**WHAT THIS TASK INVOLVES:**
Can you copy word for word the lines starting with the one containing "This screenshot has height=391, width=522." and running through the one containing "tap(413, 75)", omitting the pictures?

**SUPPLIED INFORMATION:**
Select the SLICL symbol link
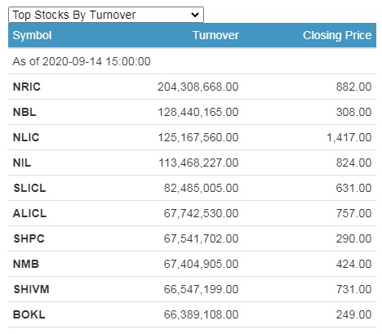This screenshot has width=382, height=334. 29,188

==

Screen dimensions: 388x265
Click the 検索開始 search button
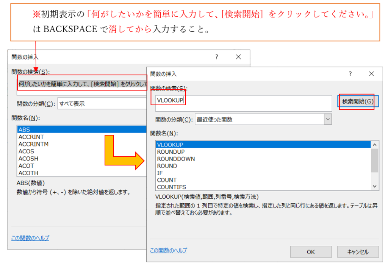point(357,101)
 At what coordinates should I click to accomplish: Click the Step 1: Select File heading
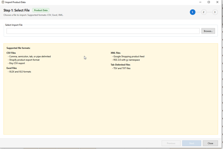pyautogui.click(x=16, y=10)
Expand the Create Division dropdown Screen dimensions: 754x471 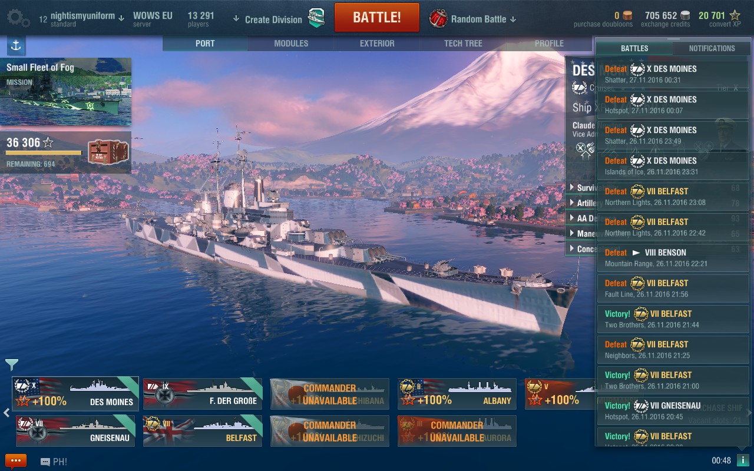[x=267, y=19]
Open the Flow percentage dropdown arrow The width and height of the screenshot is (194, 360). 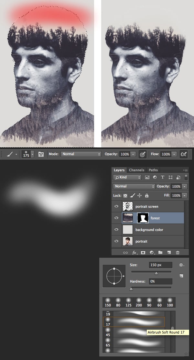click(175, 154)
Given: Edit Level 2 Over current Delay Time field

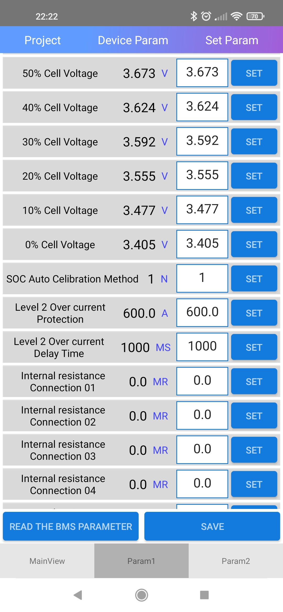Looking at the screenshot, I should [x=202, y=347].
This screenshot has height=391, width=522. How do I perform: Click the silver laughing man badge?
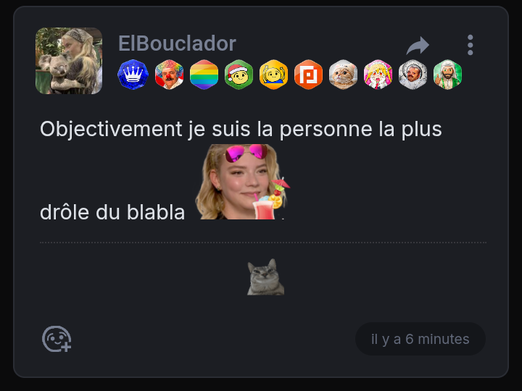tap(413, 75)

--

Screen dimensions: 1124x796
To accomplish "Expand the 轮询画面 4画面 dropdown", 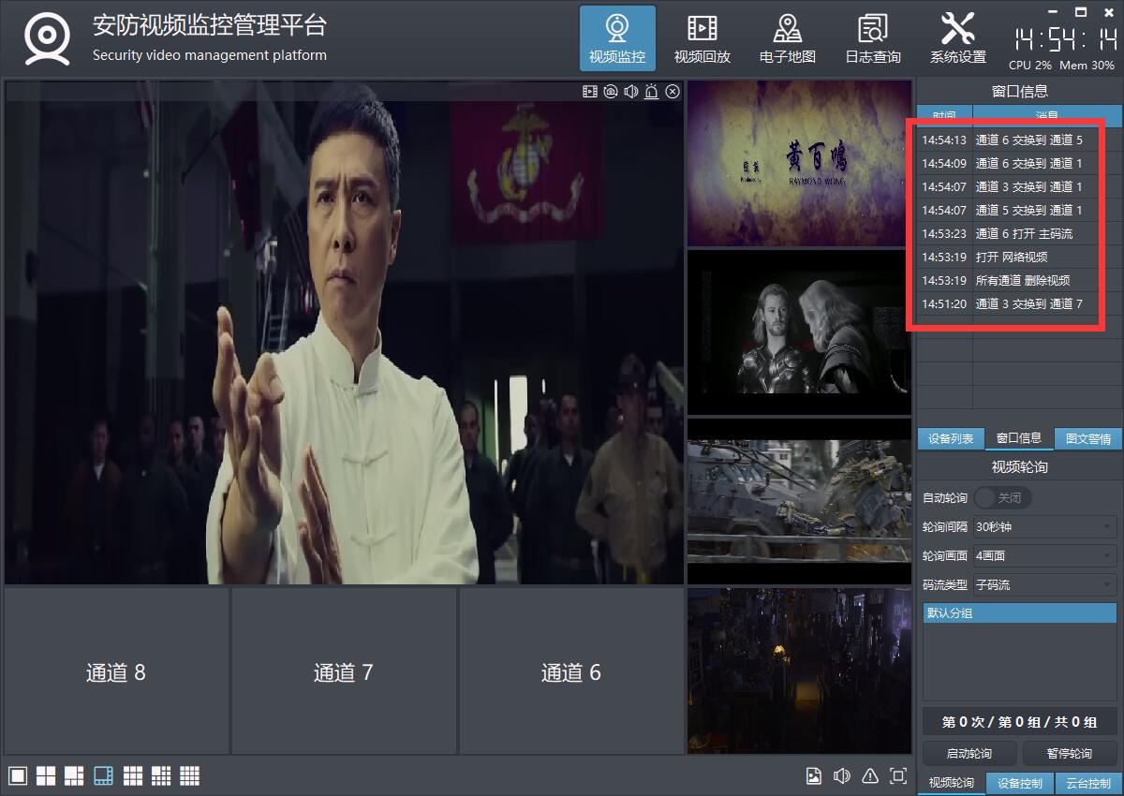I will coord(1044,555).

**PROBLEM SOLUTION:**
This screenshot has height=391, width=522. How do I perform: Click the silver laughing man badge?
tap(413, 75)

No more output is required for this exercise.